> _Dataset content_:

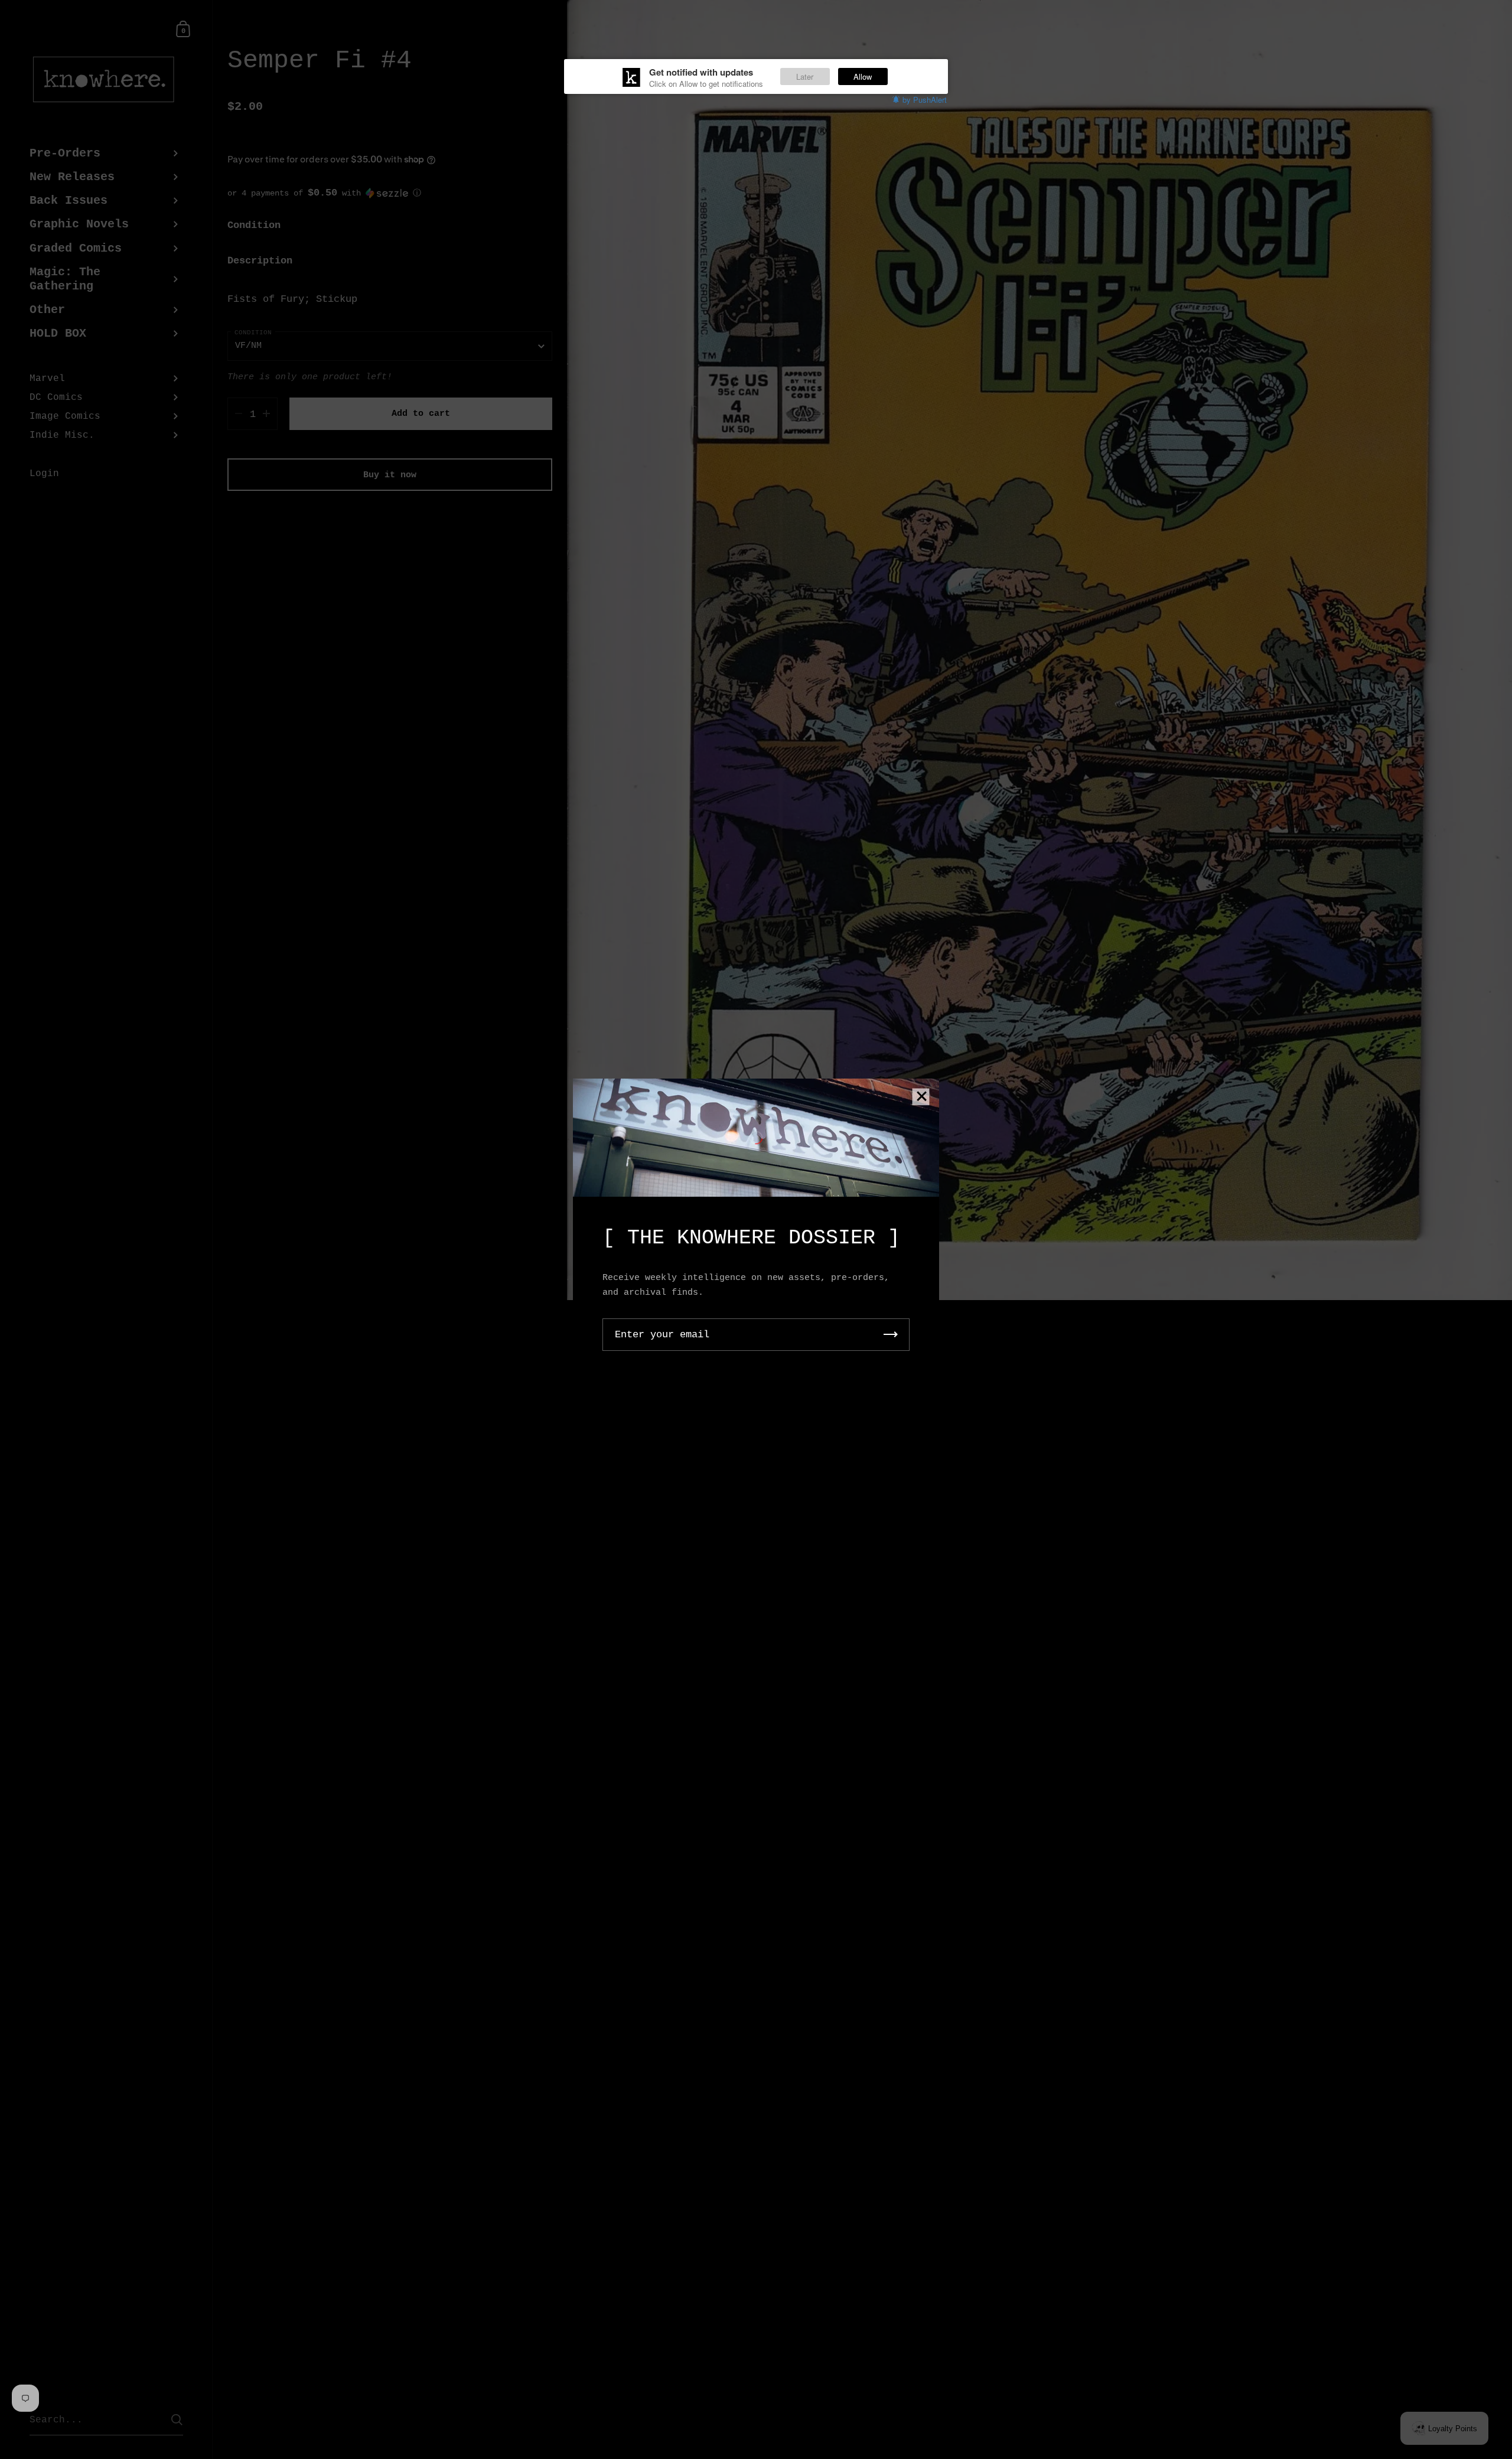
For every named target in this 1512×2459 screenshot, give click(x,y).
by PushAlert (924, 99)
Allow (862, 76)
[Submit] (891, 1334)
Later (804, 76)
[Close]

> _Work item_:
Nothing but an exact copy of the data, without pictures, should be returned.

> _Task result_:
For every named target in this 1512×2459 screenshot, give click(x,y).
by PushAlert (924, 99)
Allow (862, 76)
[Submit] (891, 1334)
Later (804, 76)
[Close]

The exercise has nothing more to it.